> **Reading text**
The small possum Petit Pogo of Provence-sur-la-Prairie dines

|| 21 May 2017

Petit Pogo: Sad Update

My plan had been that in today’s Nouvelles I would update you on our little resident possum/opossum Petit Pogo. He had been growing: becoming more active and muscular, especially that prehensile opossum tail. Petit Pogo had also become more adventurous in exploring the property and its trees. Such fun to watch his positive progress.

But this is tornado season. Thursday the sultry mid-day feel of the air, backed by the weather forecast, suggested late afternoon we might have severe storms with possible tornadoes. In fact, late afternoon a friend phoned to say there was a tornado on the ground not far outside town. Very soon the trees were thrashing with strong winds. Thunder rumbled. Lighting lit the sky. Rain began to fall. Online I tracked the storm on the radar.

Heavy rain fell throughout the evening. Nonetheless I put Petit Pogo’s food out in its usual spot on the back patio. Wednesday night he had come to eat late, at almost 10 PM. So I anticipated with the storm he would not venture out of the garage until after the rain slacked. When I checked Friday morning, his food appeared to be eaten. But in hindsight, I am sure that some other creature ate it during the night when Petit Pogo did not come to eat. (The same was the case with the his food I set out on Friday evening.)

Friday was a day of heavy rain, thunder and lightning. On Saturday when the sun came out, I began after-storm tidying of the garden. That was when I found Petit Pogo on the ground under the big cedars, between the privet hedge and the fence. Judging from his condition, I was sure that he had been in the tree when the storm hit on Thursday afternoon and had been blown out of the tree then.

Nature can be cruel to wildlife — particularly young wildlife. (I had buried a dead blown-from-the-nest white wing dove just before I found Petit Pogo.) If Petit Pogo’s mother had still been alive, she likely would have recognized signs of approaching storm and lead Petit Pogo back to safety in the garage. But he stayed in the tree. And, as his mother, Petit Pogo died in a fall.

> **What you need to do**
1) Determine whether each of the following statements agrees with the post about Petit Pogo, answering yes or no and quoting the words of the post that decide it: (a) A friend telephoned to report a tornado on the ground not far outside town. (b) Petit Pogo was found on Friday morning. (c) On Wednesday night Petit Pogo came to eat early in the evening.
2) According to the post about Petit Pogo, where was Petit Pogo found?

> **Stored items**
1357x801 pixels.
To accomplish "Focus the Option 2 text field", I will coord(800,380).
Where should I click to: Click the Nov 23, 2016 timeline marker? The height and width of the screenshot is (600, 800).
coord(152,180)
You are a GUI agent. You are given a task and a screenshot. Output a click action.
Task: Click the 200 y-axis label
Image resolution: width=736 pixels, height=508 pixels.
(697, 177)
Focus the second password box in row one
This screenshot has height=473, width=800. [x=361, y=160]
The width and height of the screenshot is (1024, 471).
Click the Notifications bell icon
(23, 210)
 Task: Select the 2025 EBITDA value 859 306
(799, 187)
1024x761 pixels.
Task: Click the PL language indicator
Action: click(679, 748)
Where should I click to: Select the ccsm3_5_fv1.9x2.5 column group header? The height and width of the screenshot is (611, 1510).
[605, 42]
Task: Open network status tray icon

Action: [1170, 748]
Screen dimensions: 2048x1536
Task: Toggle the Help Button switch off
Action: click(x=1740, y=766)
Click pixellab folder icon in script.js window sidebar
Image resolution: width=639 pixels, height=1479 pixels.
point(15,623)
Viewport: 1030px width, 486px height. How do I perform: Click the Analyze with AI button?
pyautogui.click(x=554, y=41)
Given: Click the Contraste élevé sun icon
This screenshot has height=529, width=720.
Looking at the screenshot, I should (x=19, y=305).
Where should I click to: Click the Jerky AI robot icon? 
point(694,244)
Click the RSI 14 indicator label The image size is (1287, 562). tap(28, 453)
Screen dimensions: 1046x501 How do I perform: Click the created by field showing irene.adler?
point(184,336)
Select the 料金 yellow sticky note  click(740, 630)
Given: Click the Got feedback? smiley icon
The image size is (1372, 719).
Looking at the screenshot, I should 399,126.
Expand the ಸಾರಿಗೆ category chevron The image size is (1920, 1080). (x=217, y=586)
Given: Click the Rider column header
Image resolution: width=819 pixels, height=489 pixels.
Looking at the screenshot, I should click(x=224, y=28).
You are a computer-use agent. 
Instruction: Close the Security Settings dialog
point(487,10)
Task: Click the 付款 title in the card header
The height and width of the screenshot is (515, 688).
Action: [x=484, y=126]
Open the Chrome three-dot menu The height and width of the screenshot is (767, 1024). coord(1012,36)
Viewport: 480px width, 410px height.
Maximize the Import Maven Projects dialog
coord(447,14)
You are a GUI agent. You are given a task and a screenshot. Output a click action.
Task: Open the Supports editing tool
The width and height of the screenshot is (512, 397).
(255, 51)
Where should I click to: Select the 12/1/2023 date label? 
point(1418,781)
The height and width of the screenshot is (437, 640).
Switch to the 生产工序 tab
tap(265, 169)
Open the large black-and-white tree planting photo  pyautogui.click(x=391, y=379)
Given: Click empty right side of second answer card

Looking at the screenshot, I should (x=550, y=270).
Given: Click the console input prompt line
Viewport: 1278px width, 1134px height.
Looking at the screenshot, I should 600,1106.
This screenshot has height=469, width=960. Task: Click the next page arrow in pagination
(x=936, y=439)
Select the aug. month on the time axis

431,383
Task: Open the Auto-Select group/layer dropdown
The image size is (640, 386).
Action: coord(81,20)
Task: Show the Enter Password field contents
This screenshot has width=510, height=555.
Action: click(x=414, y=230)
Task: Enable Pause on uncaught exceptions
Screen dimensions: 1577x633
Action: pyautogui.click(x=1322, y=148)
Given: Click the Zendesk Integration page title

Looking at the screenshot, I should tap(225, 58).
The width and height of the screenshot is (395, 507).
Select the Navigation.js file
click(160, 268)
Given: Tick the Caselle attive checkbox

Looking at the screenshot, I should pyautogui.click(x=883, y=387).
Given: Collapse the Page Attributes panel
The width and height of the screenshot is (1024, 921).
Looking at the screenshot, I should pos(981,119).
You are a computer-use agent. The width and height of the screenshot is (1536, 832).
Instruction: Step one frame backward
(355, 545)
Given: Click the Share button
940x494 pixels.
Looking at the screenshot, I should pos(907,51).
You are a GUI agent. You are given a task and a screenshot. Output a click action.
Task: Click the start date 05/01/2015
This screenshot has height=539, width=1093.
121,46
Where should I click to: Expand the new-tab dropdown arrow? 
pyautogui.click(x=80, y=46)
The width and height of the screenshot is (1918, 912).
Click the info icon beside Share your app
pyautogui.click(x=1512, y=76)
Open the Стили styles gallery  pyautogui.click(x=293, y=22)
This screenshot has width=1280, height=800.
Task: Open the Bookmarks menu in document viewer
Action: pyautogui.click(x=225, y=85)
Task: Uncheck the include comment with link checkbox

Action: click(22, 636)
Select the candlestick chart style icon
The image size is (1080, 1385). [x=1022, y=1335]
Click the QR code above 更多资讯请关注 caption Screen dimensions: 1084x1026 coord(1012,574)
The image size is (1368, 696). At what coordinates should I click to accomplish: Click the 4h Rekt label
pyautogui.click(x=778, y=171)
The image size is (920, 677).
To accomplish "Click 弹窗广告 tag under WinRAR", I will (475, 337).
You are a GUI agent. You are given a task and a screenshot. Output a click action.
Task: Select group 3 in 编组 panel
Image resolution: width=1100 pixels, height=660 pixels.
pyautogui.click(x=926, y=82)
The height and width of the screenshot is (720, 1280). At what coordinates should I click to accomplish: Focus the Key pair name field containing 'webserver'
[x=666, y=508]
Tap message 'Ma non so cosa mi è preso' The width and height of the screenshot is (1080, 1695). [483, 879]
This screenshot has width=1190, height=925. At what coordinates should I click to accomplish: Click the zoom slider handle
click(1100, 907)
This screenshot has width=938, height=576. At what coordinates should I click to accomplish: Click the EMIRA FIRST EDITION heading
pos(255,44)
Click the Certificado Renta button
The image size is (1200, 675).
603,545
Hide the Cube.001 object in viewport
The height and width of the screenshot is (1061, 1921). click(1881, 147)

> **Answers by item**
1)
(a) Yes: "late afternoon a friend phoned to say there was a tornado on the ground not far outside town."
(b) No: "On Saturday when the sun came out, I began after-storm tidying of the garden. That was when I found Petit Pogo"
(c) No: "Wednesday night he had come to eat late, at almost 10 PM."

2) On the ground under the big cedars, between the privet hedge and the fence.